Presented by Asia Art Archive

Curated by Michelle Wong
Portals, Stories, and Other Journeys stems from Asia Art Archive’s research since 2014 into the personal archive of the late Hong Kong–based artist Ha Bik Chuen (1925–2009). A self-taught sculptor and printmaker, Ha left behind a vast personal archive—his “thinking studio”. He documented exhibitions that he attended from the 1960s till the 2000s, and kept records in the form of ephemera, negatives, contact sheets, and photo albums. He also collected printed matter like illustrated magazines, and created book collages from these publications. As an autodidact, Ha’s library contained books on art and visual culture from far beyond the port city of Hong Kong. Ha’s idiosyncratic ways of collecting, organising, and regrouping materials blur the boundaries between document and artwork.
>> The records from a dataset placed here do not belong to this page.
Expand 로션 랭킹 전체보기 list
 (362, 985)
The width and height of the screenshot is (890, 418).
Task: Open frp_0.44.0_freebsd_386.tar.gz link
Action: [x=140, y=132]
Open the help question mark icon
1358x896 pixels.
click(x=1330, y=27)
This exhibition comprises ten “sets” that share what this archive can do—how it fuels practices of artists, and how it shapes and shifts our understanding of Hong Kong’s history and art. Five of these sets present new commissions by artists Banu Cennetoğlu (Istanbul), Kwan Sheung Chi (Hong Kong), Lam Wing Sze (Hong Kong), Raqs Media Collective (New Delhi), and Walid Raad (Beirut/New York). Some of these artists began their engagement with Ha’s archive in the past year in preparation for this exhibition, while others have had years of continuous conversation with AAA. Each artist brings their own stories relating to Ha’s archive—they respond to various facets of his archival and art practice, as well as AAA’s ongoing efforts to make the archive accessible. The remaining sets restage documents and historical objects in new contexts made possible by research into Ha’s archive. These articulations construct more complex narratives about Hong Kong’s art ecology of the last five decades, and reveal parts of Hong Kong’s cultural worlds that are not always visible.
Each set is a carefully composed ensemble of images, objects, and stories, guiding us to explore our sense of scale, self, and history. These sets become portals leading visitors from one place to another, perhaps even more than one place at a time, defying rules of spatiality and temporality. They make way for (un)timely encounters across geographies, affects, and times. They juxtapose different kinds of knowledge created through artistic, scholarly, and curatorial ways of engaging the archive. Together, these sets catalyse a condition where artistic speculation and research inquiries of disparate contexts and sources collide.